The Simoqin Prophecy (Samit Basu) This was a re-read of a teenage favorite, and unlike most things from my teenage years, it holds up.
It is Indian fantasy, a genre that is tragically underrepresented. Basu takes the standard "Farmboy Saves the World" trope and beats it to death with a cricket bat. The hero, Prince Asvin, is sent on a quest, the only sincere man in town, surrounded by people who know they are in a book or at least have a refreshing tendency to say fuck you to the plot and do sensible things. It is meta without being annoying, which is a rare feat. Tracking down the epub for the third novel required me to scour corners of the internet that haven't been visited since 2008, but it was worth it. Western readers might miss the puns, but good satire transcends cultural boundaries.
The Outside (Ada Hoffmann) There is a specific genre of modern sci-fi that I call "HR-punk." The Outside is the apotheosis of this genre.
The protagonist is an autistic scientist who accidentally invents a heresy that attracts eldritch gods. She is autistic. She is also a lesbian. The author is autistic. The author is possibly a lesbian. Did you get that? The book will remind you. It confronts the cosmic horror of AI gods who eat human souls, but the real horror is the prose.
It feels less like a story and more like a diversity statement written by a committee of Lovecraftian entities trying to avoid a lawsuit. It is absolute dross. The identity politics are not the subtext; they are the text, the cover, and the barcode. It is a book that demands you clap for it, not because it is good, but because it is brave. It is not brave. It is boring.
Theft of Fire (Devon Eriksen) This is more like it. A decent sci-fi page-turner. It’s about a roughneck space trucker and a genetically modified heiress trying to steal a superweapon. It’s The Expanse meets Firefly, but written by someone who really, really likes engineering schematics.

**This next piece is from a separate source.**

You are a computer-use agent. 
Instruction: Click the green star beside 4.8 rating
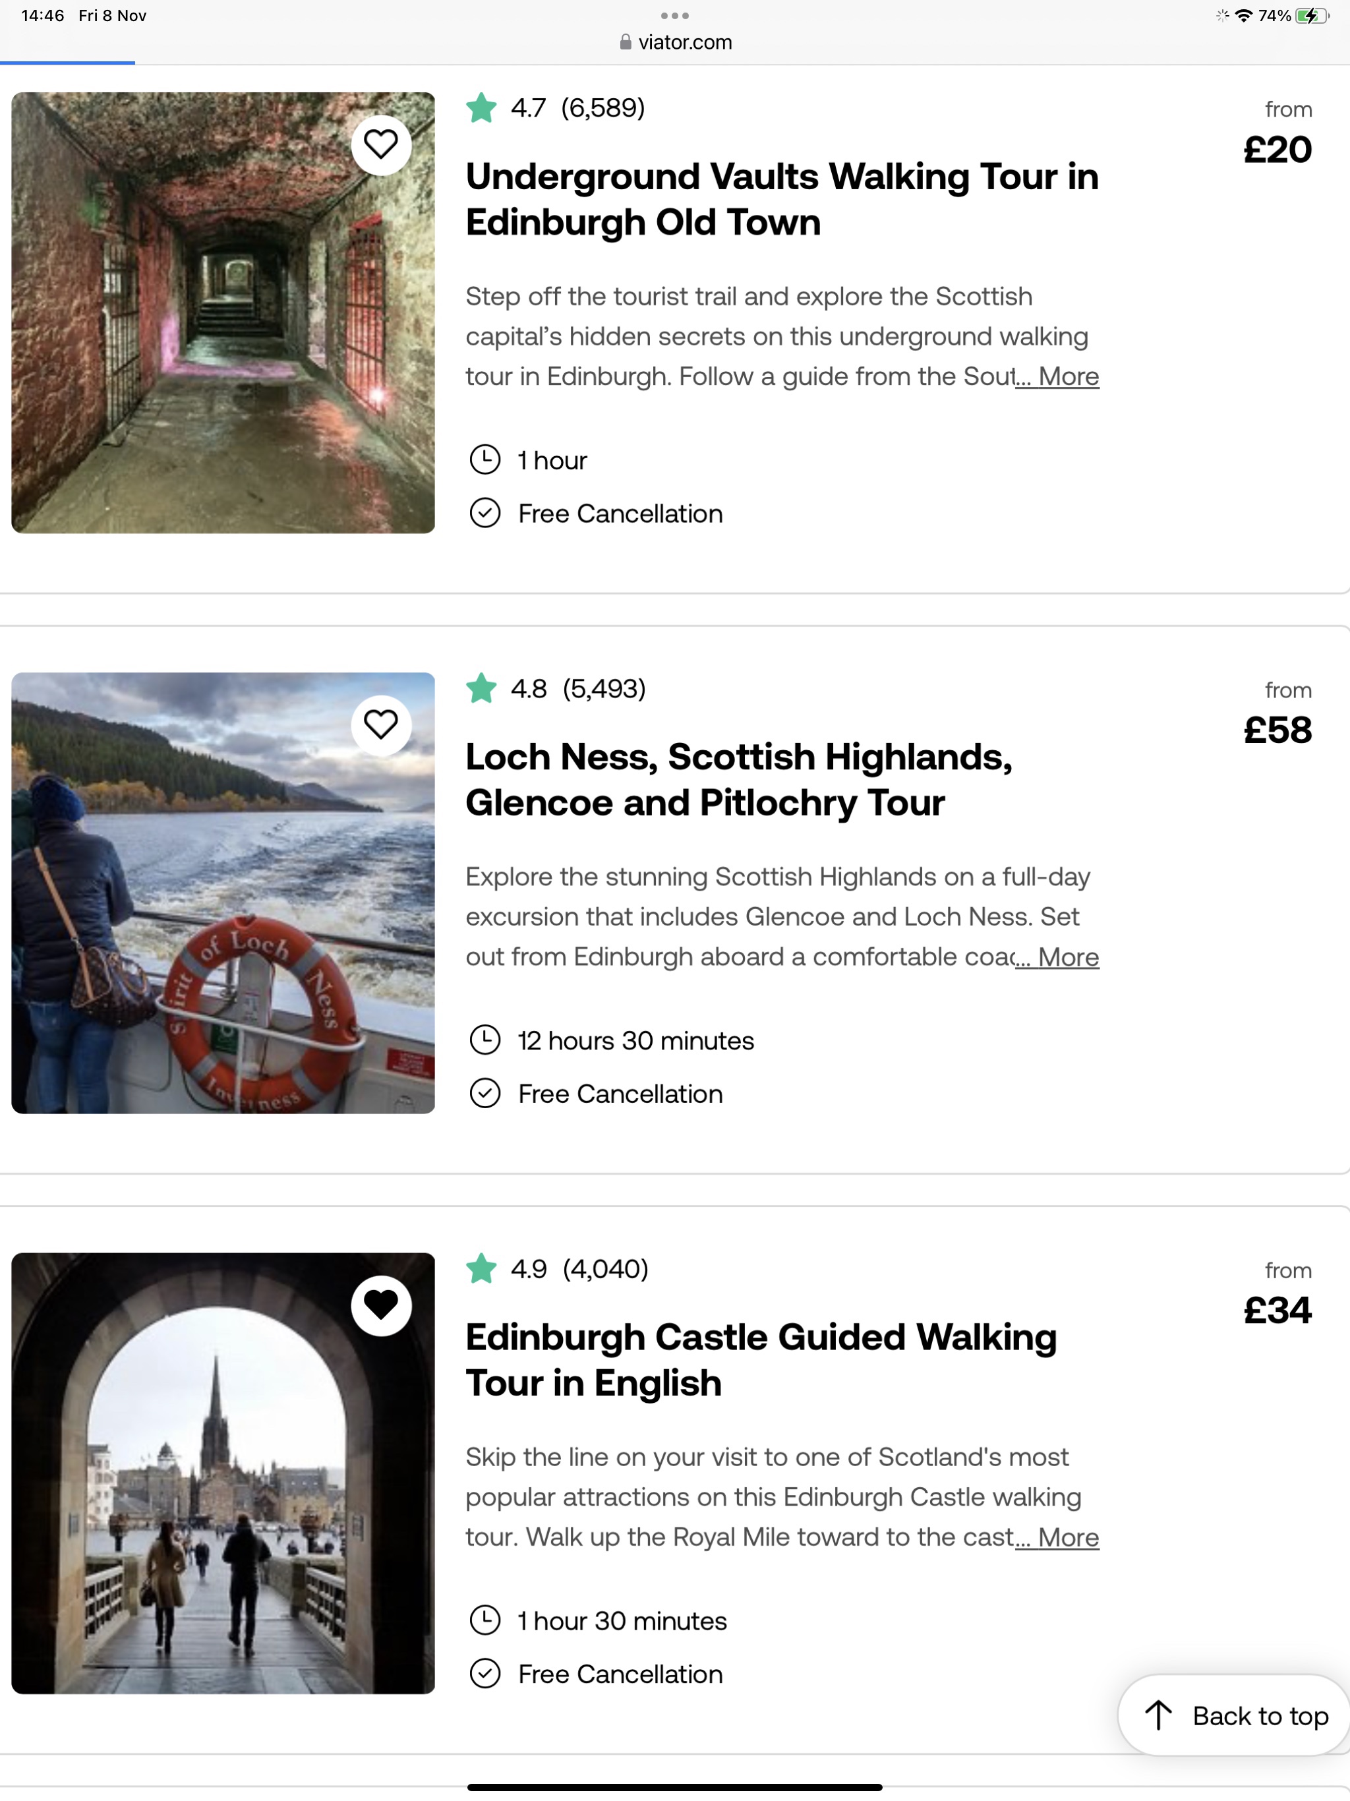(482, 689)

I am a Richard Morgan fan. I like Hard Men Busting Heads (In Space!). Eriksen delivers this. The physics are hard, and so am I : radiators, delta-v, the silence of the void. Unfortunately, the book suffers from the "ChatGPT Problem." It makes predictions about AI that became obsolete roughly three weeks before publication. I look forward to a sequel.
The "Mid" Pile: Footfall, Live Free or Die, Through Struggle, The Stars I group these together because they all suffer from the same pathology: The inability to write a human being who sounds like they have ever spoken to another human being.
Space Pirates of Andromeda (John C. Wright) Wright again. This is an odd duck. It feels like Wright watched Star Wars, got annoyed at the physics, and decided to rewrite A New Hope with accurate orbital mechanics.
We have a princess, a gallant Space Cop, and an evil empire with a Death Star. But in addition to the Force, we have very rigorous adherence to the laws of thermodynamics. The dialogue is baroque. The characters are larger than life in a way that feels operatic. It is a 7/10 novel that I finished on a long flight, sandwiched between a crying baby and a man who smelled like old cheese. It passed the time. I will not read the sequels. I have mountains to climb, and by mountains, I mean another four million words of Chinese cultivation novels.